So you have grown, harvested, dried, bucked, and extracted your hemp into CBD oils. The next step is to dewax, remove any solvent, decarboxylate, and then distill the oil to turn it into a beautiful golden oil. However, as you start to distill the oils, you notice that instead of a beautiful, clear, golden color, your final product is an unsightly dark brown. Further, the production rate is not very good.
You might be wondering what happened with your distillation equipment or distillation method to cause this. What could have been done to improve the color and clarity of the CBD oil? What steps can be taken to improve throughput? In this article, we examine some of the common root causes for dark extracts that are processed with wiped film distillation equipment and offer easy to implement solutions.

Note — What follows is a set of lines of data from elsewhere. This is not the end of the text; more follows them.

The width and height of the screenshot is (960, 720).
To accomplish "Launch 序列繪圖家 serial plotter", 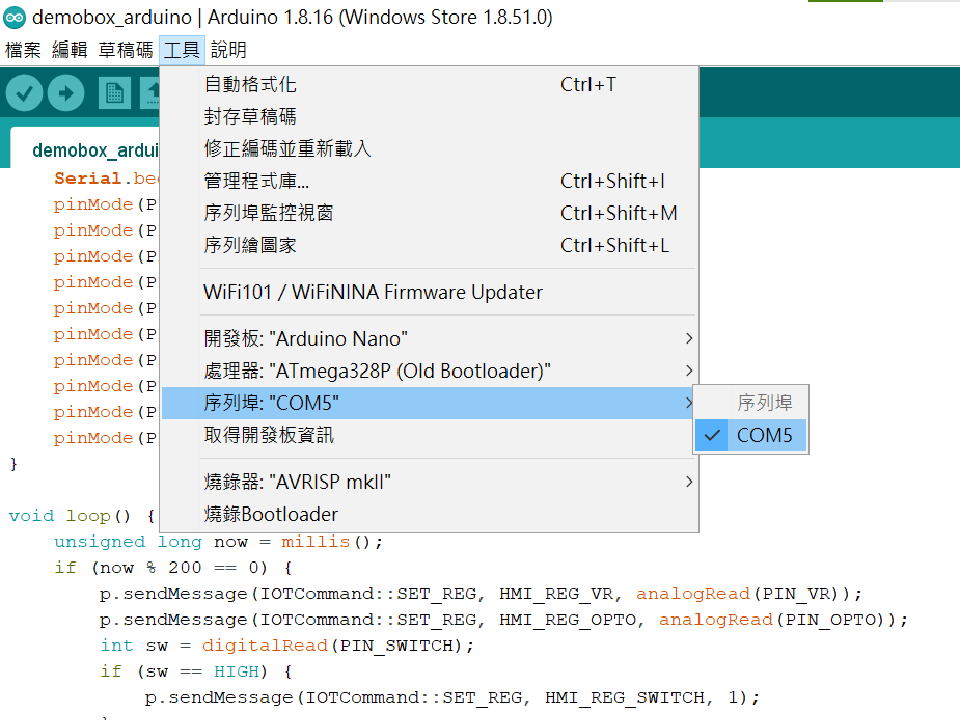I will pyautogui.click(x=250, y=245).
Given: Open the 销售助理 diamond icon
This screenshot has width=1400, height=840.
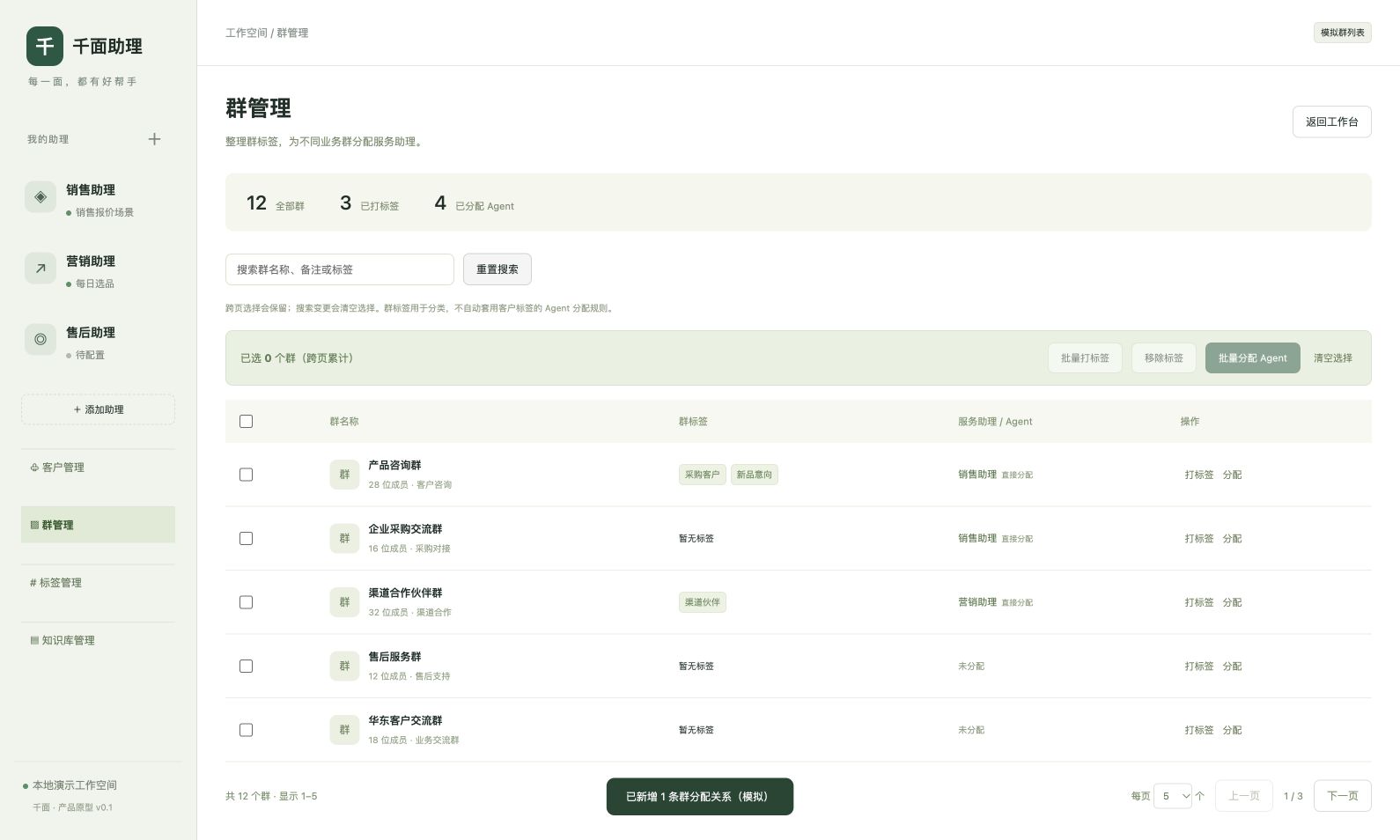Looking at the screenshot, I should 41,197.
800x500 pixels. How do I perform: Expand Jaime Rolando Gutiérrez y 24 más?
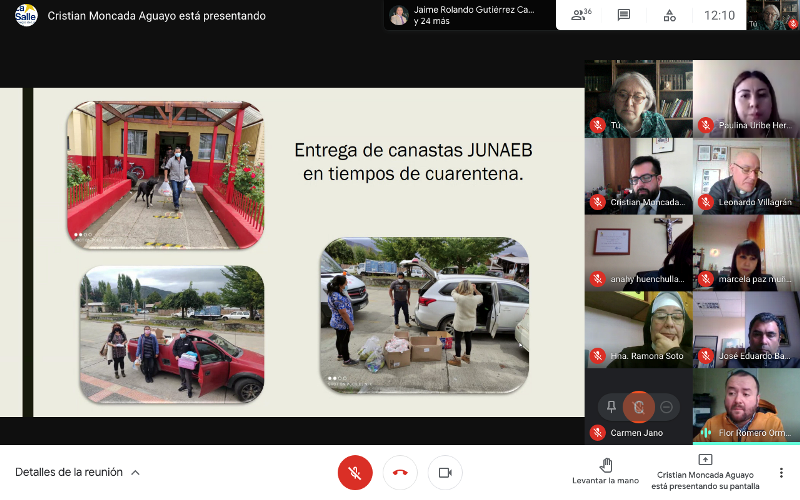pyautogui.click(x=468, y=15)
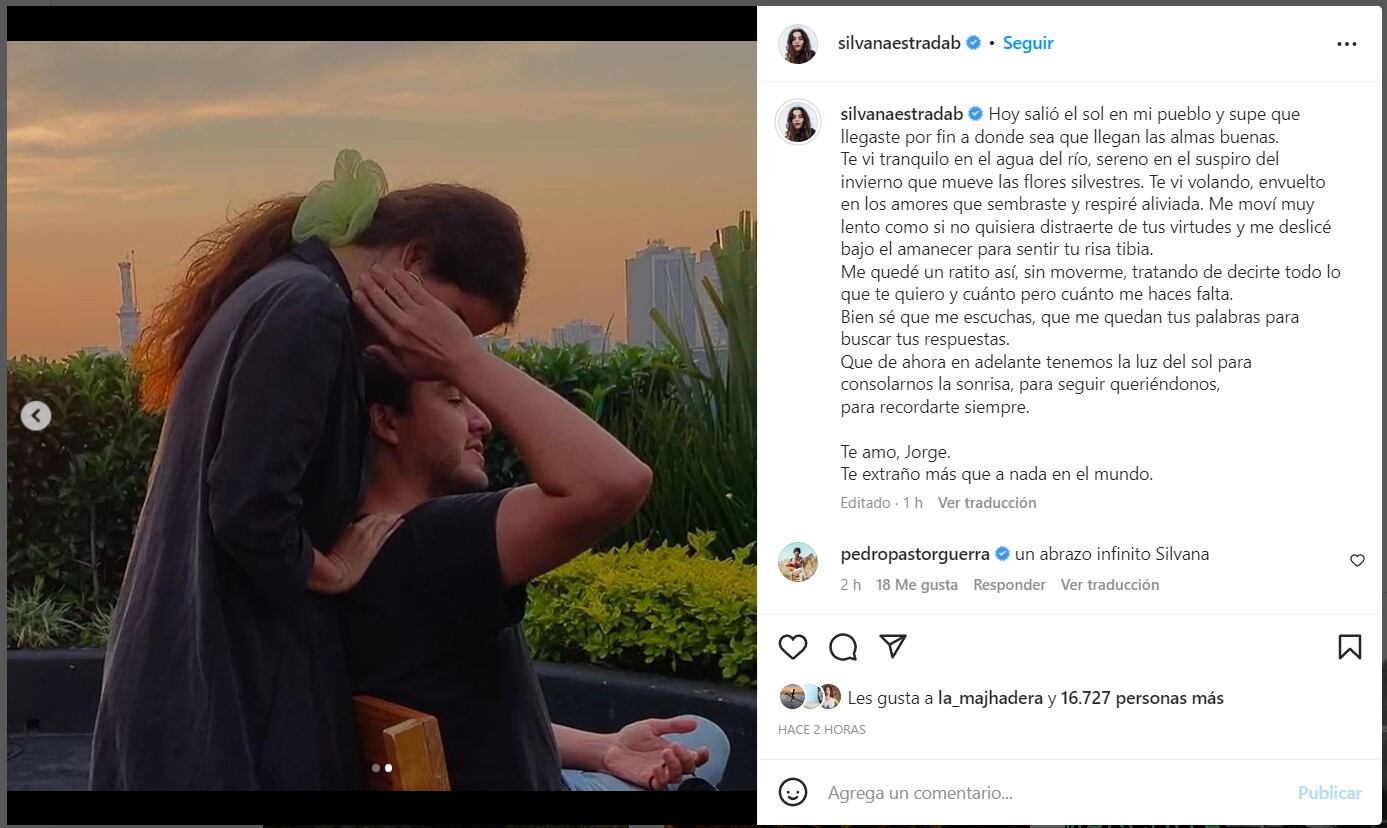The image size is (1387, 828).
Task: Open the pedropastorguerra profile avatar
Action: pos(798,562)
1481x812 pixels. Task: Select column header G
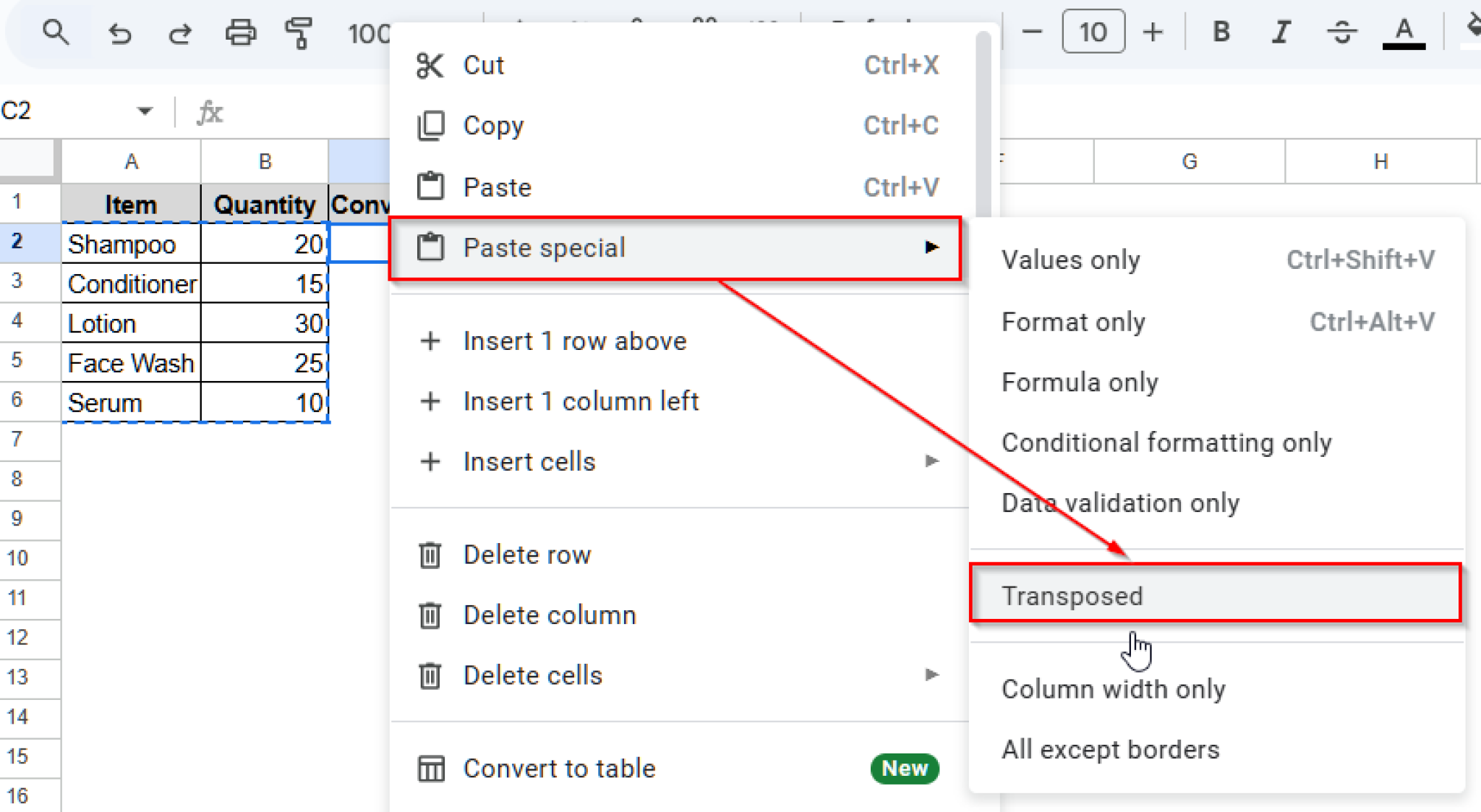[x=1189, y=161]
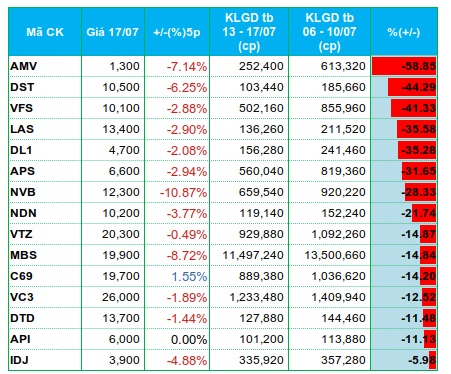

A distillation method must optimize throughput, color and clarity. Throughput is how much the distillation equipment will produce per unit time. Clarity is a measure of the oil’s opacity and transmission. Color is how the eye perceives the absorption and reflection of light of an object.
To optimize, many different temperatures, vacuum, flow rate, and angular velocity must be addressed. Likewise, troubleshooting of the same systems also addresses these key method variables. The following table summarizes the root causes, resulting oil, and also suggests a solution to help solve the problem.
Table 1. Troubleshooting Table for Wiped Film Distillation Equipment
|Entrained solvent with low boiling point||Remove solvent completely|
|Incomplete decarboxylation||Completely decarboxylate|
|Wiper blade misalignment or design||Inspect and verify equipment operation|
|Input flow rate too high or RPM too high||Decrease flow rate and or wiper rotation as required|
|Winterized oil quality||Start with quality biomass free from seeds|
|Not enough passes or residence time is not long enough||Slow down flow rate or try an additional pass|
|Still is not clean||Ensure still cleanliness by disassembly|
Let’s focus on dark distillate first. As is shown in table 1, dark distillate can be caused by inadequate solvent removal, inadequate decarboxylation, high inlet flow rates, or poor still maintenance. An example of this problem is shown in Figure 1. The oil on the left is dark and clearly potent as is indicated by the crystals forming on the side of the jar. In contrast, the oil on the right is light yellow or amber in color and semi transparent giving much better clarity and also commanding a much better market price.
All discoloration boils down to a couple concepts. First, the inside wall of the wiped film evaporator is very hot and the fluid that is being wiped across the surface must not sputter, splatter, splash, or drip.
Splattering in a wiped film or thin film evaporator are not unlike the splatters encountered when cooking bacon or hamburgers. When cooking bacon for example, water droplets to the hot oil may be introduced by adding uncooked bacon or perhaps water that was absorbed to the pan prior to heating up the bacon.
As the water encounters the hot oil surface, it begins to heat up and simultaneously sinks into the oil since water is more dense than oil. As the water sinks and the oil is 100°C or greater, the water will start to boil. This can happen very rapidly if the oil is much hotter than the boiling point of water. Upon boiling, the liquid undergoes a phase change and turns into a gas. As the gas expands through the oil, the hot oil splatters all over the cook and burns anyone who is in the path. Ouch.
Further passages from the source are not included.